Blueberry post season workshop 2022
Fruit Growers Tasmania | Wednesday, 13 April 2022, 11.00am
Fruit Growers Tasmania and Berries Australia held a Blueberry Growers Post Season Workshop on 6 April 2022. It was a great opportunity for blueberry growers to get together to discuss the outcome from last season and hear from Biosecurity Tasmania on the current blueberry rust detection program and the latest in blueberry rust R&D.
Berry Industry Development Officer Mark Salter started the morning session with a brief postseason update on weather, fruit quality and markets. In summary, the early part of the season was impacted which cooler weather, resulting in lower fruit set in southern regions. While in the north, several rain events affected some fruit quality. In summary, yields overall were slightly down, but prices were up. Feedback from the market indicates Tasmania has a good reputation for fruit quality, and there is still potential for growth in Tasmania’s blueberry sector.
Peter Cornish, CEO of FGT, explained Fruit Growers Tasmania’s role as a representative body for growers and that the organisation was fortunate to work closely with Biosecurity Tasmania (BT) in the context of blueberry rust, fruit fly and other biosecurity issues.

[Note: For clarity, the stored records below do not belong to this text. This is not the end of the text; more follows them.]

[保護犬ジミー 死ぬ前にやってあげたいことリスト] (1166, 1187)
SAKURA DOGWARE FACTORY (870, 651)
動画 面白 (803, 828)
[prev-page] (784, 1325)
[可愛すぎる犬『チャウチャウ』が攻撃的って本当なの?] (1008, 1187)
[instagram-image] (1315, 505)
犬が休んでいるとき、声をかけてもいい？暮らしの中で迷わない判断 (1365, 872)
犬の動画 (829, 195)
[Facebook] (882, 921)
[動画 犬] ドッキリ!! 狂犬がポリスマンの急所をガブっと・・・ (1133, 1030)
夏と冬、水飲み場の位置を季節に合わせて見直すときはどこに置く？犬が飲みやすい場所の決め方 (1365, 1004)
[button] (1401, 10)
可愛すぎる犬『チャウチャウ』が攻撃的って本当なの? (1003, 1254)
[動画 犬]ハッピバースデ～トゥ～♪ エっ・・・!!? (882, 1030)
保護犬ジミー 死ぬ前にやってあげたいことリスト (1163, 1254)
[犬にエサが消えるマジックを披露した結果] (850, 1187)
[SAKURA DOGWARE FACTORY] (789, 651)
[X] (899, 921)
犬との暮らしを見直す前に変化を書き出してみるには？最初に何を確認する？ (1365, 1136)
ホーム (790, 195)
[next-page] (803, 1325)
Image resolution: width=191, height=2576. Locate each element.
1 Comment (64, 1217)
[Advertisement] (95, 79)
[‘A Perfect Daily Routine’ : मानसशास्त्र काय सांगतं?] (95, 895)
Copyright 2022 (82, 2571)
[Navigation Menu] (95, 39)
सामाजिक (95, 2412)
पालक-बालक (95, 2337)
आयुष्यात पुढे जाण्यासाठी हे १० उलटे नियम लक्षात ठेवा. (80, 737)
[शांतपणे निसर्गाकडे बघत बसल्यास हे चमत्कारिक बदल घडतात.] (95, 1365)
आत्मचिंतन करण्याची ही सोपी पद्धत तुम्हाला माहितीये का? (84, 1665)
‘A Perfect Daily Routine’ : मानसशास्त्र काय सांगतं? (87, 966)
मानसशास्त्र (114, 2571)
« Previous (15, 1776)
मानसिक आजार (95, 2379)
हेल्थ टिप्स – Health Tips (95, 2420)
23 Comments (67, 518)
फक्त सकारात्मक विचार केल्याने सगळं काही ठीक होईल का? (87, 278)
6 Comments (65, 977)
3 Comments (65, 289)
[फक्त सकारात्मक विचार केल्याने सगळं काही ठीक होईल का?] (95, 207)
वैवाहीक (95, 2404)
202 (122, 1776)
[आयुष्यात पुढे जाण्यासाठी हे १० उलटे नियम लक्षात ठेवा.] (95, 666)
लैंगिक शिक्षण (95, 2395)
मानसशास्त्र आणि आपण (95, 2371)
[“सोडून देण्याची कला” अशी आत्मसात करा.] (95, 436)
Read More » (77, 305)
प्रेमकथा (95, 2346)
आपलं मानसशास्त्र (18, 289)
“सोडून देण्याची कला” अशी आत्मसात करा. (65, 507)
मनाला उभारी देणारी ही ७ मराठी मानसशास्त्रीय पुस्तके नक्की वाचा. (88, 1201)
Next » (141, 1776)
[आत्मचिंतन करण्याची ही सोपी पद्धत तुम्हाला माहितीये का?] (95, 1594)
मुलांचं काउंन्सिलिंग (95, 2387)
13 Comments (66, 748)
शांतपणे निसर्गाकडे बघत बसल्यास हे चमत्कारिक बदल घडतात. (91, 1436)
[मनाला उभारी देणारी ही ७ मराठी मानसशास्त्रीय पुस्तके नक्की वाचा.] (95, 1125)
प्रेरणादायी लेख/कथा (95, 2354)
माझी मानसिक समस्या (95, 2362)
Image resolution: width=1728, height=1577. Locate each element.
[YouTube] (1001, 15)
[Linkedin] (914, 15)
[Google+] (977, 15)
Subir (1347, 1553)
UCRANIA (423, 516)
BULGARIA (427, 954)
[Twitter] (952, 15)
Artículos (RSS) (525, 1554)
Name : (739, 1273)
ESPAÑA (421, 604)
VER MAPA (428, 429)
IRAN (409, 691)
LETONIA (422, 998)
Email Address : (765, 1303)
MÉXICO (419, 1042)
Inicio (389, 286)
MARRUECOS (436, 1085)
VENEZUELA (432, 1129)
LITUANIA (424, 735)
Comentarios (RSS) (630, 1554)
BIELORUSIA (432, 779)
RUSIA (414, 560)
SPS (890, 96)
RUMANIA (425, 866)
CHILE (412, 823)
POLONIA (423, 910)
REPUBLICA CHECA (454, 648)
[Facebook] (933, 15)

Dr Peter Cross from Biosecurity Tasmania presented the latest Blueberry Rust (BBR) Status Update, noting there were now 17 infected premises (IP’s) across the state, with two in the South and the remainder in the North and North West. He explained the annual surveillance, tracing and Containment Plan, which allows growers that are free from BBR to trade with WA and SA. It appears WA is now reconsidering market access for blueberries from Tasmania.
One advantage of containing BBR is to create a holding pattern that buys time for the industry whilst research is undertaken to assist growers with managing the disease. Many questions and discussions followed BTs presentation and the close of the morning session.
In the afternoon session, Dr Kara Barry and Michele Buntain from TIA presented the latest R&D results from previous trials. Michele outlined a new $500,000 R&D project for “On-Farm Strategies for BBR Prevention & Management”, which partners with State Government, TIA, FGT, Southern Cross Uni and Blueberry Growers. The research will focus on rust overwintering understanding the environmental conditions for survival and infection to occur, identifying high-risk conditions and how to break the disease cycle.
Stuart Doyle from Agvista then presented on other blueberry diseases blueberry growers should be aware of and monitor for, focussing on Botrytis and Botryosphaeria (Cane Blight). Stuart explained how these two diseases have a more significant effect on plant health and fruit quality than most growers realise. Controlling Botrytis is important, particularly in the early stages of flowering and can lead to heavy crop losses if not controlled. Also, later at the fruit maturity stage, if humid conditions are present and fruit is not kept at optimal temperatures. Likewise, with Cane Blight, many growers underestimate the extent of this disease and its occurrence in the field. Stuart explained that every farm he has visited in Tasmania has Cane Blight present and explained the symptoms. He enforced the need for sanitising pruning equipment regularly and not mulching cuttings in the field but instead removing them to minimise the spread of the disease. He also recommended several chemicals to help with control.
To close the afternoon session, Michael Tarbath from FGT gave a presentation on scoping activities to develop an app to help growers manage rust risks from farm visitors and seasonal workers. It was explained how the app is still in the initial concept stage and would require interest and support from growers if it was to be developed. Before full development FGT will survey growers to see if they want to proceed with this technology.
Feedback indicated the presentations were very informative and that the workshop was more than worthwhile.